The speculation on the removal of the Developer Interest-Bearing Scheme (DIBS) could accelerate property transactions in the near-term, temporarily driving the demand for mortgage loans.
“People may be quick to take advantage while the scheme is still in force and buy properties, which may then cause a spike of sorts in loan demand in the period just before the scheme is removed,” Alliance Research banking analyst Cheah King Yoong said.
Any removal of the DIBS by Bank Negara is expected to only impact the industry loan growth beginning next year rather than this year, Cheah added in a note to clients.
It is unclear when the removal of the scheme will take place but industry observers are expecting it to be very soon.
As for property firms, Cheah said he expected them to “adapt” to the curb on DIBS by offering “other incentives” to ensure that demand for property does not drop.
These could come in the form of rebates to property buyers, said another analyst who concurred with Cheah’s views.
The DIBS in recent times has become an easy financing package offered by property developers in joint-promotion activities with banks.
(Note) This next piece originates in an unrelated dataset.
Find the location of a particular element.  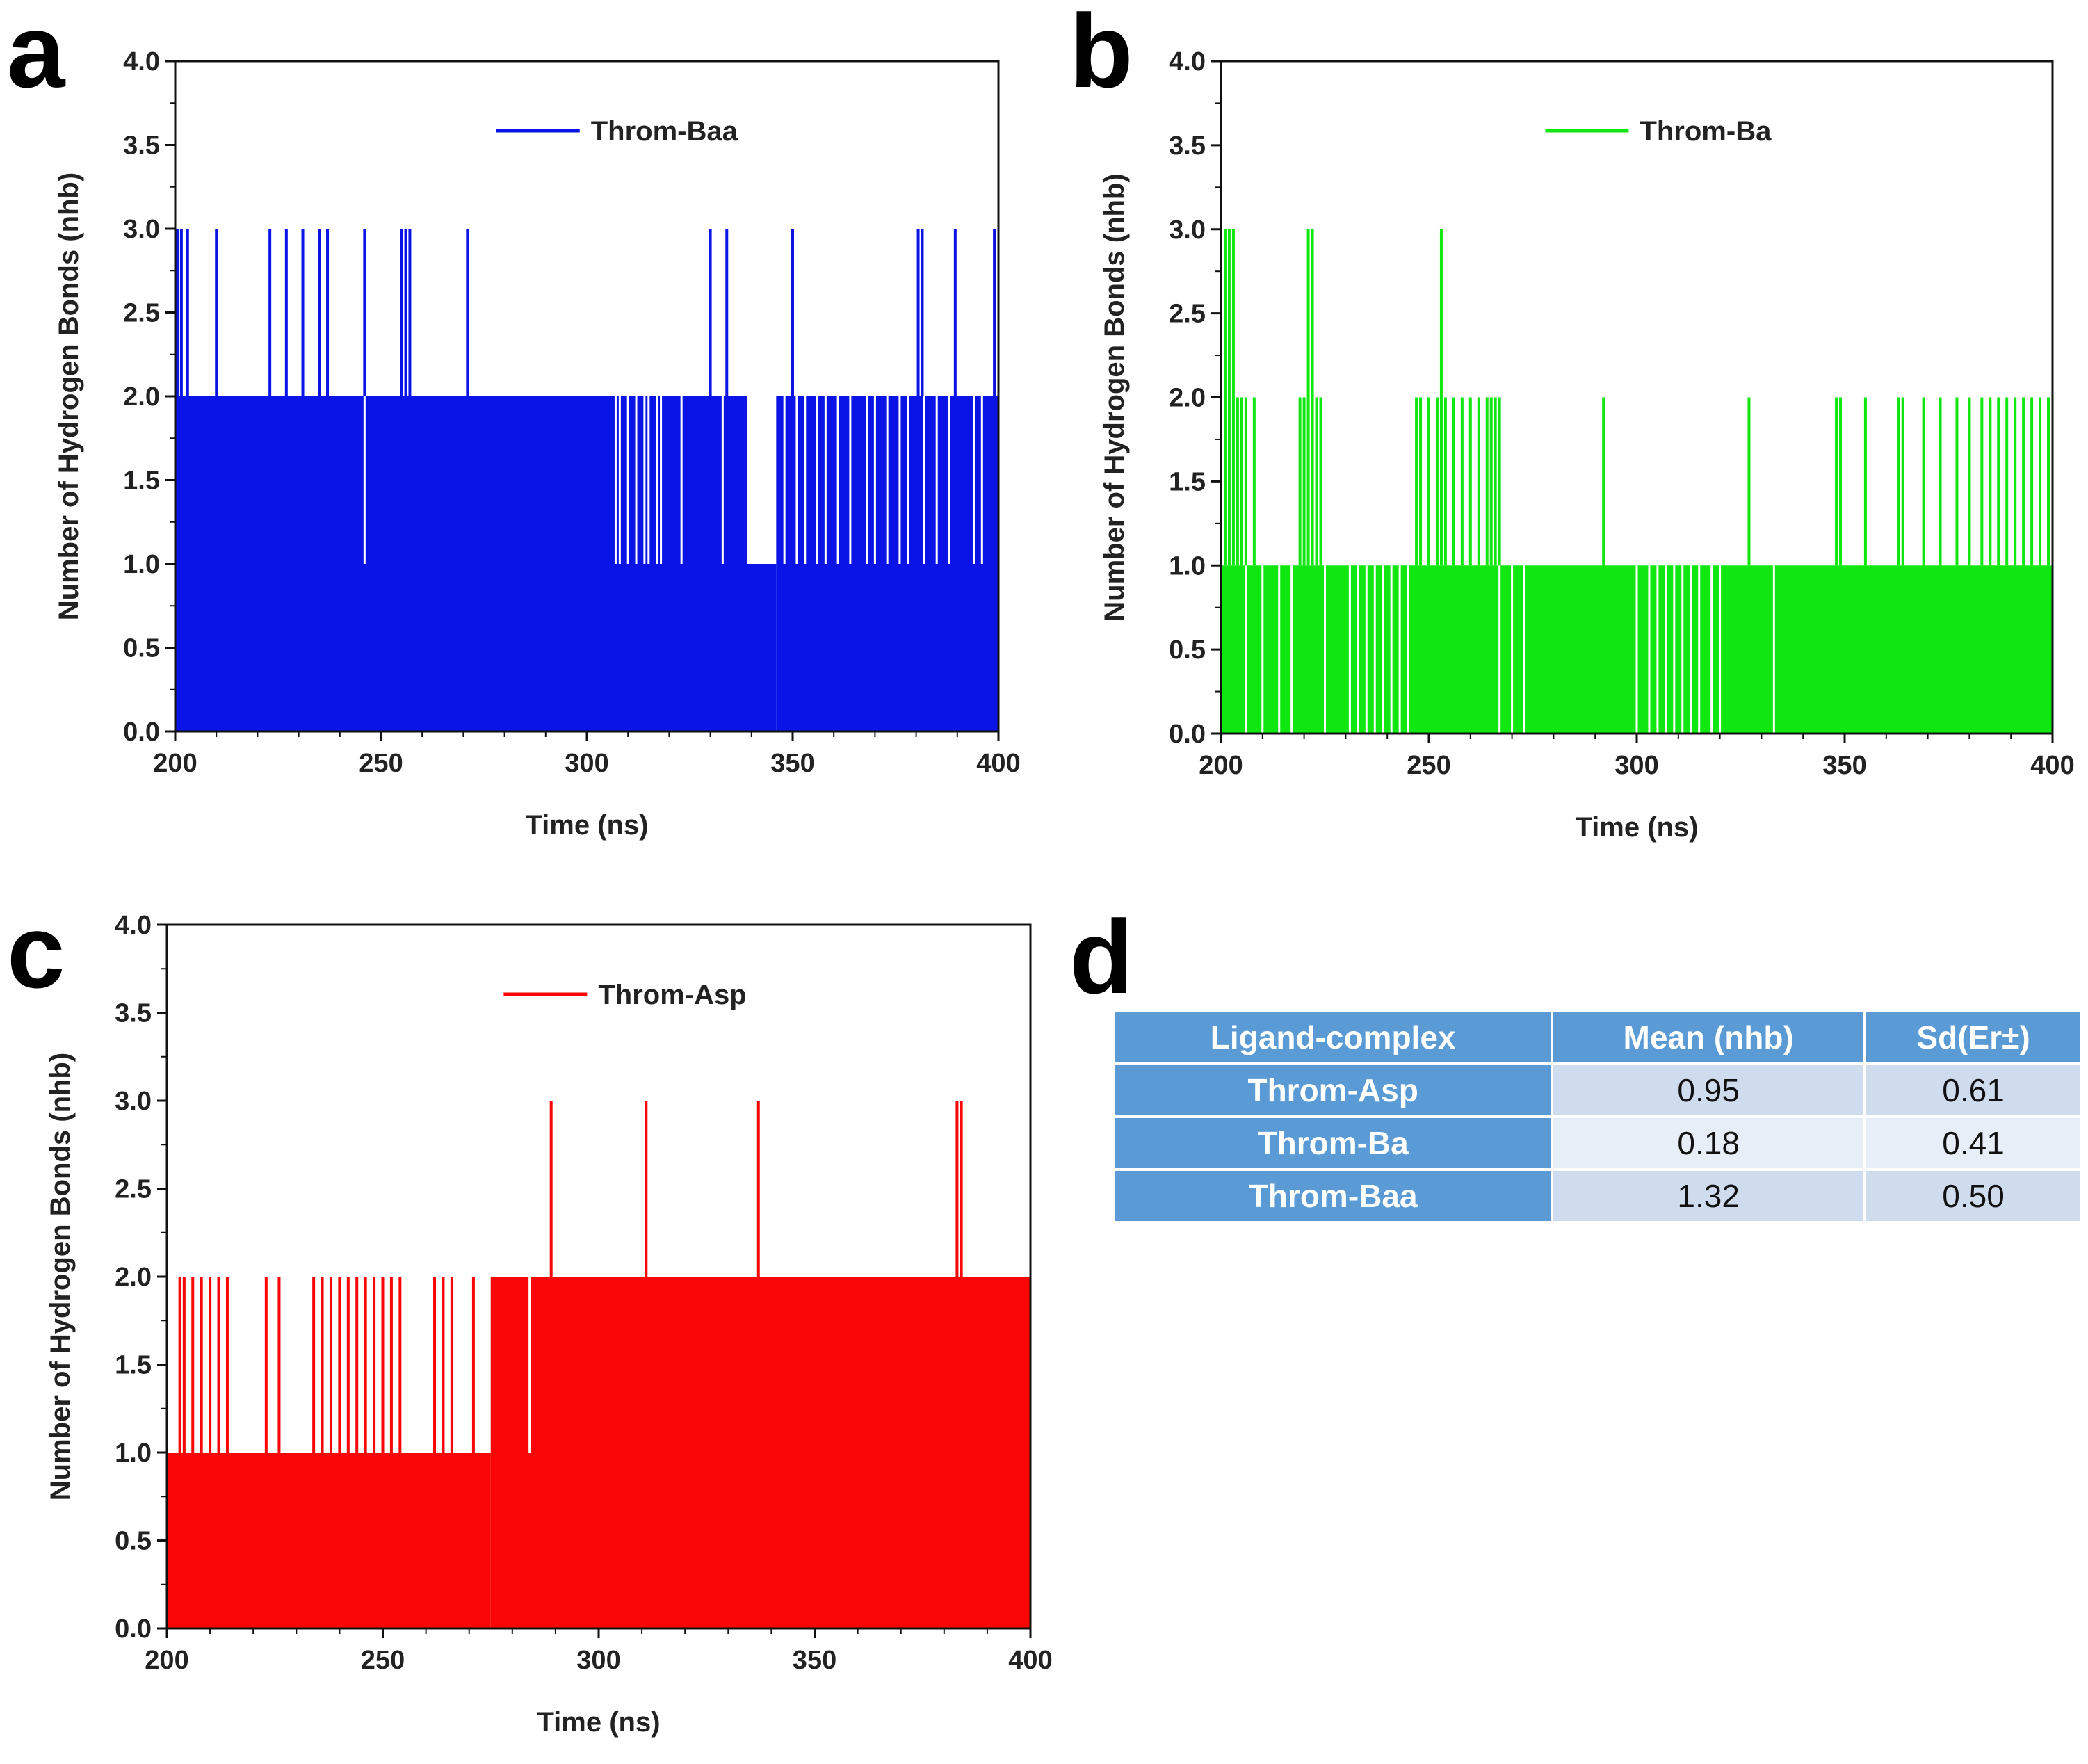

Under the scheme, buyers need not fork out much initial payments to buy properties, as the developer supposedly absorbs the initial interest. The buyer only starts paying the instalments after his property is ready.
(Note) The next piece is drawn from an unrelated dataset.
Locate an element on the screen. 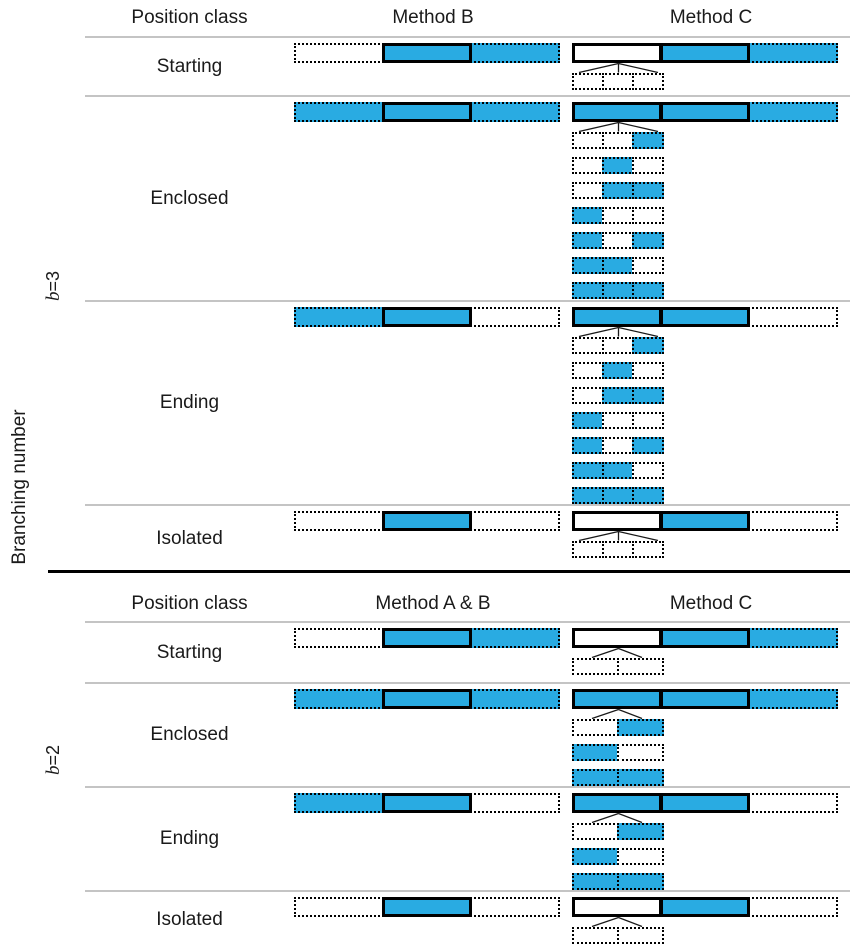  position-row-starting: Starting is located at coordinates (468, 68).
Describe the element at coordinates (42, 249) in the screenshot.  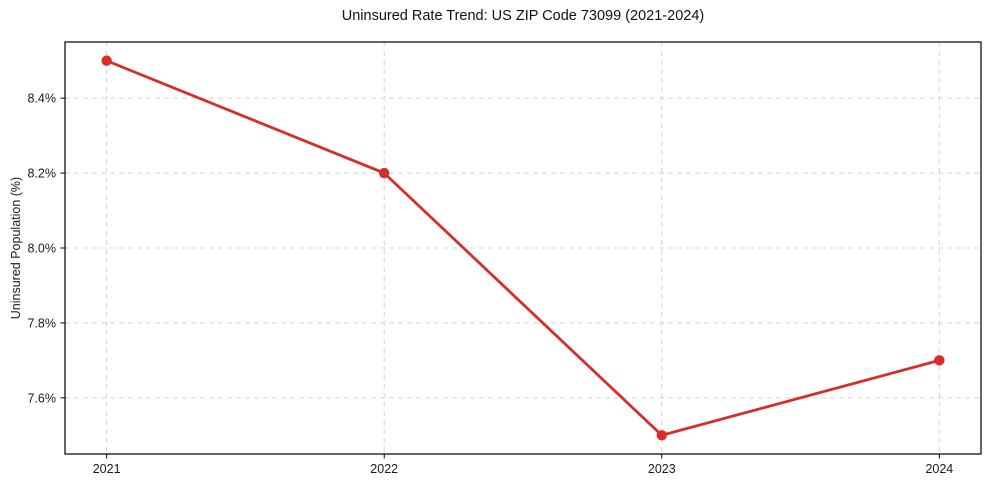
I see `y-tick-label: 8.0%` at that location.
A high number of buyers buy into this scheme with the intention of flipping the property when they gain possession of it, making a profit without having to fork out much of their own money for it.
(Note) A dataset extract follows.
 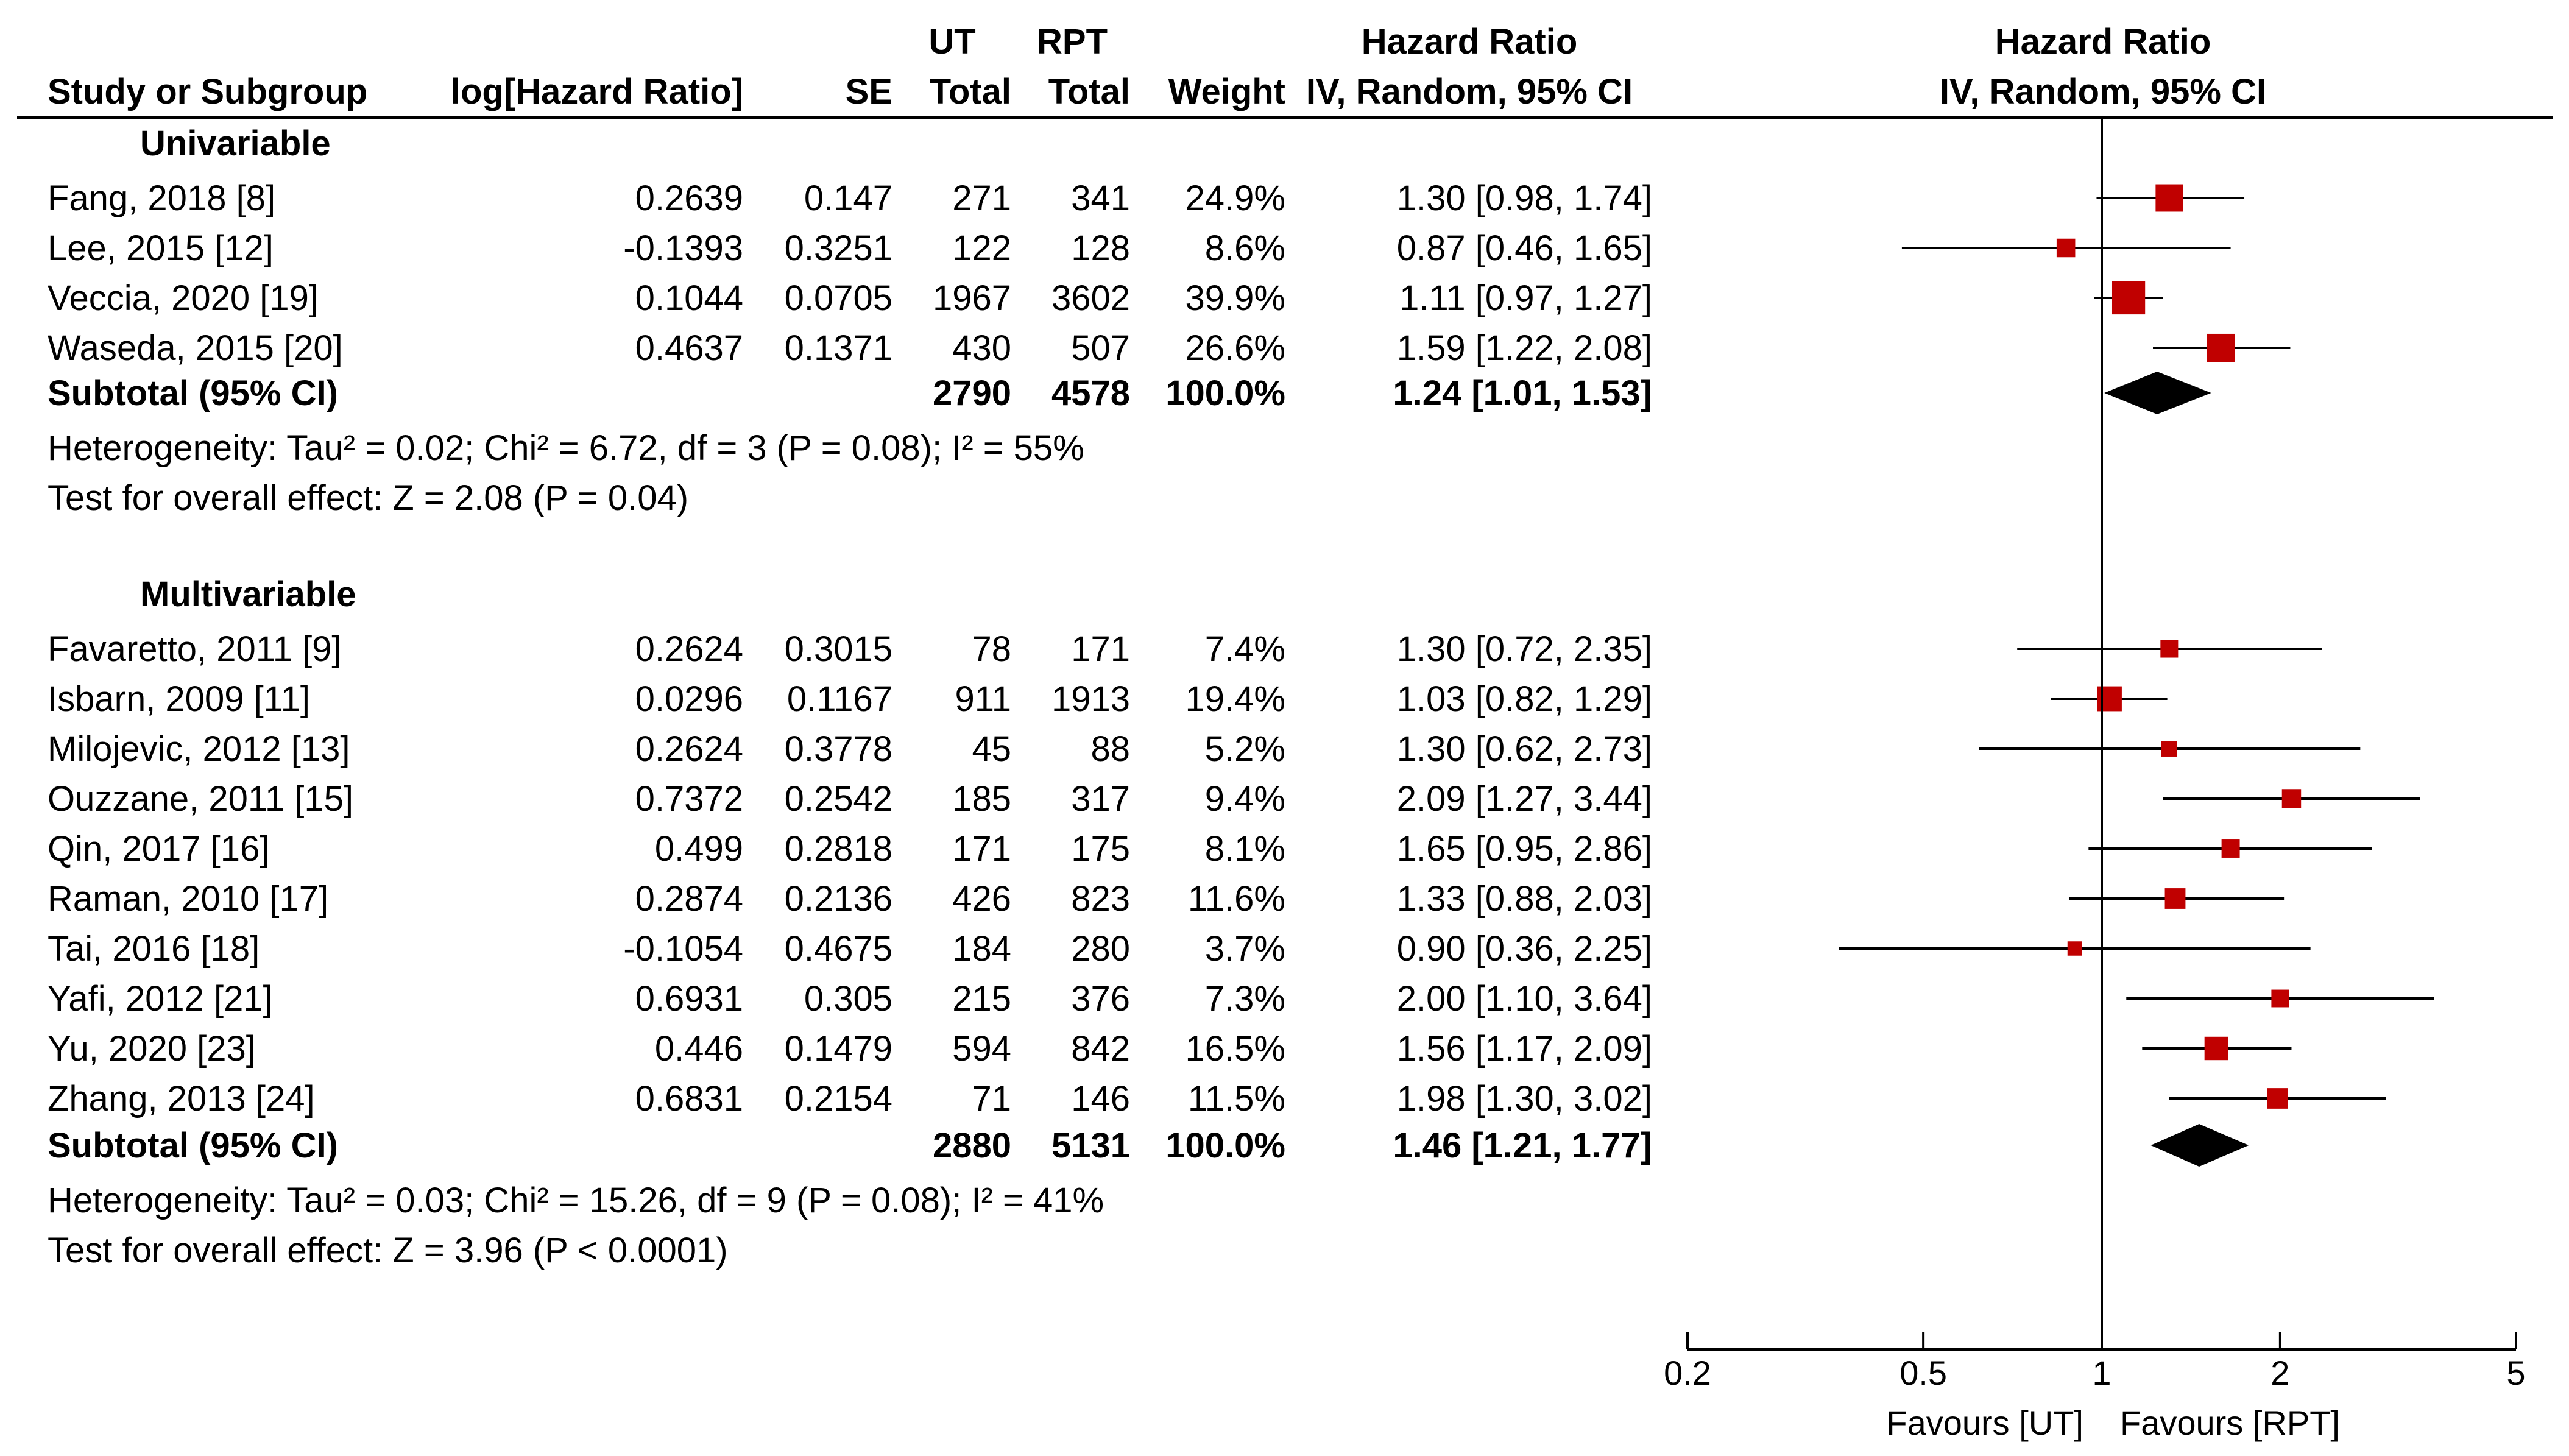 What do you see at coordinates (848, 999) in the screenshot?
I see `study-se: 0.305` at bounding box center [848, 999].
In the case of a removal of the DIBS, consumers would then have to absorb the initial costs, including interest payments, even before their properties are ready.
DIBS is mainly offered to buyers of the high-rise residential segment, where property flipping is reportedly the most rampant.
Assuming the DIBS is curbed, Maybank Investment Bank Research estimates that the worst-case scenario would be a marginal 0.7-percentage point shave off its 2014 industry loan growth forecast of 10.5% to 9.8%.
“We believe domestic banks have been more tempered in their exposure to the mortgage segment, and channel checks point to limited exposure at this stage.”
It is maintaining its industry loan and earnings forecasts for the individual banks for now. In his report, Cheah raised his 2013 industry loan growth target to 10.5% from 7% to 9% premised on the expectations that loan growth momentum would pick up in the second half, mainly driven by the accelerated disbursements of Economic Transformation Programme-related loans, even as general election-related risks dissipate.
He has not set any loans growth target for next year.